The EMA has approved Norvartis’ Aimovig (erenumab), making it Europe’s first treatment specifically designed to prevent migraine.

The drug works by blocking the calcitonin gene-related peptide (CGRP) receptor, thought to be involved in the transmission of the pain signals associated with migraine.

Migraine is a complex and debilitating neurological condition that affects each individual differently. Over 610,000 people in the UK are estimated to experience chronic migraine, with the 2010 Equality Act classing migraine as a disability should the condition have a long term, substantial impact on day to day or work-related activities.
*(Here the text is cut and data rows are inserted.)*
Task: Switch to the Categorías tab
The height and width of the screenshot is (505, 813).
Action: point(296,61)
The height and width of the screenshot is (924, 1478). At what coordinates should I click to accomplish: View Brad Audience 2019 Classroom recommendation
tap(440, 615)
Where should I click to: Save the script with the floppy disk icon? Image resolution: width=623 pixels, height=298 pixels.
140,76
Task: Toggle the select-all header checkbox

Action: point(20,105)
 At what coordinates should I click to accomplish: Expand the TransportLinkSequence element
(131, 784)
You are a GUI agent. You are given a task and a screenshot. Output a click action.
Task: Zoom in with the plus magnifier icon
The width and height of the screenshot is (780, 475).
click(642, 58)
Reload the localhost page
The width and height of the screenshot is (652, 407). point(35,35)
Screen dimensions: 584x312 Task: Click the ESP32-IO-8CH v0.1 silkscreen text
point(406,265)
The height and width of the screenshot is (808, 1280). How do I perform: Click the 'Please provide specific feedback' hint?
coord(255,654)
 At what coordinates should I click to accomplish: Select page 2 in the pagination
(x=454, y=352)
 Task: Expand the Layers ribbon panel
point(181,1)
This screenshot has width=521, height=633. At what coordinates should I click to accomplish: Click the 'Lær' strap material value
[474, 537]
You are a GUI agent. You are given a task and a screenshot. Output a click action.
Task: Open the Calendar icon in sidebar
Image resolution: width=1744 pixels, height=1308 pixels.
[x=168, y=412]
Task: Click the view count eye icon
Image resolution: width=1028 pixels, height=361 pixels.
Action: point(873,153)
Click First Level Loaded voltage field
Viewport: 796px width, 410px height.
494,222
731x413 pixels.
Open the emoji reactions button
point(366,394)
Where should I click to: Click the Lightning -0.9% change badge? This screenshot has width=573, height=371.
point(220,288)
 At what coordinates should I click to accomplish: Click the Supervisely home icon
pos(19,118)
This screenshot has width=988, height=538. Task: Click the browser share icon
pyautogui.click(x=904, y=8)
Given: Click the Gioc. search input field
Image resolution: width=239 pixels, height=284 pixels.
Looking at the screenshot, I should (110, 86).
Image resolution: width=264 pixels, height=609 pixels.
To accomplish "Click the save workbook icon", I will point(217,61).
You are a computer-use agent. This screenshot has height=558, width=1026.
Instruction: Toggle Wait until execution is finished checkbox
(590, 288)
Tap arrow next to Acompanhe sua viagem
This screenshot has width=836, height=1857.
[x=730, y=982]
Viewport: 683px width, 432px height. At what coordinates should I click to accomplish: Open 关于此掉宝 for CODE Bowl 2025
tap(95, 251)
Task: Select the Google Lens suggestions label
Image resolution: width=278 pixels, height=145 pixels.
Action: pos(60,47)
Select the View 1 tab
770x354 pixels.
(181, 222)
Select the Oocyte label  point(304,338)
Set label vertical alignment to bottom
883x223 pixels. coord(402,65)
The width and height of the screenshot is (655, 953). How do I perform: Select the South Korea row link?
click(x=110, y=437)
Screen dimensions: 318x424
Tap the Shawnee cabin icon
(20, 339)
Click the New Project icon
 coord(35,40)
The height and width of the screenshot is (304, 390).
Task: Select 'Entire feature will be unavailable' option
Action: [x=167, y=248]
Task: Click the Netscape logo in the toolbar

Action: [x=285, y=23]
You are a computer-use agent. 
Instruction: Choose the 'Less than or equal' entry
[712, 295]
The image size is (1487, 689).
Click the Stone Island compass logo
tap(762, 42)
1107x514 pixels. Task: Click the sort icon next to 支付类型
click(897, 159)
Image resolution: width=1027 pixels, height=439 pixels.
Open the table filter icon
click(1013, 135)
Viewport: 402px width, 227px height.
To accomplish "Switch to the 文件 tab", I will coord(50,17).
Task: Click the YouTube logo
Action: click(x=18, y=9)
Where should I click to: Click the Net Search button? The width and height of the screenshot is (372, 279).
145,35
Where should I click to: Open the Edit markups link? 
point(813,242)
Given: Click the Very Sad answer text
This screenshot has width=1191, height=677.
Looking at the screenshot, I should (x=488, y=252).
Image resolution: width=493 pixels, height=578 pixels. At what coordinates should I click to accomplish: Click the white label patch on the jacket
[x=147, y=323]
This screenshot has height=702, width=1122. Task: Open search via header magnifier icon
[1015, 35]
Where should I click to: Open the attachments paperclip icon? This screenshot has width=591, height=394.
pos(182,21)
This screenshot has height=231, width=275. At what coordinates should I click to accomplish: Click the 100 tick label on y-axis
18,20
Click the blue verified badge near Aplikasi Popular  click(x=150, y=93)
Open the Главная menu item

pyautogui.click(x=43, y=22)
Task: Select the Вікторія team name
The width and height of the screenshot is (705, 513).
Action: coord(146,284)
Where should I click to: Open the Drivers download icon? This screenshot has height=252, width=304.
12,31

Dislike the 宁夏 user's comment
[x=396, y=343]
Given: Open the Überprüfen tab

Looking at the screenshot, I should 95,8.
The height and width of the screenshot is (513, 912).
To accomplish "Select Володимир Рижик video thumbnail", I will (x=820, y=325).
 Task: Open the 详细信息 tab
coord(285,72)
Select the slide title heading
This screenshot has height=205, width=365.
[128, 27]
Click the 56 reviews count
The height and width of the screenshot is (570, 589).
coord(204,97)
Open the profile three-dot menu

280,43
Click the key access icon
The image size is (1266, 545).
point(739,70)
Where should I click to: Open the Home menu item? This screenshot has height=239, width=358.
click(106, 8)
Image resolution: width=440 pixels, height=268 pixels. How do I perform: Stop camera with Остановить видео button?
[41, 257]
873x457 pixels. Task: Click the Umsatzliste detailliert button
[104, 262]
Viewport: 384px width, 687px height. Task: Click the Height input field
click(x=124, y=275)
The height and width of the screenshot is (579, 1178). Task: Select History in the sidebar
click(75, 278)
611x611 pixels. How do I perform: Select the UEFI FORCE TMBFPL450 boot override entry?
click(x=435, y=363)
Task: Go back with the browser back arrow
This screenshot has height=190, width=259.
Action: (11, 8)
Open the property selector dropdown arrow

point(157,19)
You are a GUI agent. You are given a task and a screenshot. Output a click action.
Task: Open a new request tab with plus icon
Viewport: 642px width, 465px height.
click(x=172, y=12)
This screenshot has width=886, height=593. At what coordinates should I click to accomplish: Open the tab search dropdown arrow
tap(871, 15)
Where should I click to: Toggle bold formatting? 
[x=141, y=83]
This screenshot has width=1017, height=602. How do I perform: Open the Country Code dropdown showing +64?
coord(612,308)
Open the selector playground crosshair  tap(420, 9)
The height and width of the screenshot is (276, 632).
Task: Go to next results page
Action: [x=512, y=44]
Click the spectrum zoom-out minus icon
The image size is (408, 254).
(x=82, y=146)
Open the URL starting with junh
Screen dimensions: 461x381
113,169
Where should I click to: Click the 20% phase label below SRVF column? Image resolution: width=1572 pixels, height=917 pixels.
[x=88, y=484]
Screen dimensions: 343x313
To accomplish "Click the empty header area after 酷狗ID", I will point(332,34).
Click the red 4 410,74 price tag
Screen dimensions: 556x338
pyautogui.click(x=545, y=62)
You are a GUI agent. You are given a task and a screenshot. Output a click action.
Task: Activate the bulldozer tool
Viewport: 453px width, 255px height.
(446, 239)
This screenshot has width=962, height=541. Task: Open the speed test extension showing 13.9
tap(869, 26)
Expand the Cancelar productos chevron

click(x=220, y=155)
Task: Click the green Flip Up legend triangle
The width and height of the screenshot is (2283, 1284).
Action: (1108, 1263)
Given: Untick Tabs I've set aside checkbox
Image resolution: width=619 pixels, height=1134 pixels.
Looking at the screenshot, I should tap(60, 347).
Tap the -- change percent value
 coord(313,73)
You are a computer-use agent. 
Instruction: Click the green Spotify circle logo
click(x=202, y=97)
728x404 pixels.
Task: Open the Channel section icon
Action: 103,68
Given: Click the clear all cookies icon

Research shows that around £9.7 billion a year is lost in the UK alone due to migraine through direct (treating patients) and indirect (lost productivity) costs, yet migraine remains the least publicly funded of all neurological illnesses relative to its economic impact.

“Erenumab has been shown to reduce the average number of monthly migraine days in both episodic and chronic migraine patients, including those who have tried existing treatment options,” said Professor Zameel Cader, Consultant Neurologist at the Oxford University Hospitals NHS Foundation Trust and the Oxford Headache Centre. “Today’s news represents a new approach for the clinical community in our ability to treat those that suffer most with migraine.”

Initial decisions on erenumab for the prevention of migraine from the National Institute for Health and Care Excellence (NICE) and the Scottish Medicine Consortium (SMC) are expected in 2019. Novartis says it is working closely with all stakeholders to ensure eligible patients can start benefiting from this treatment as quickly as possible. A bespoke patient support programme and range of resources are also being developed in order to provide support to patients and healthcare professionals.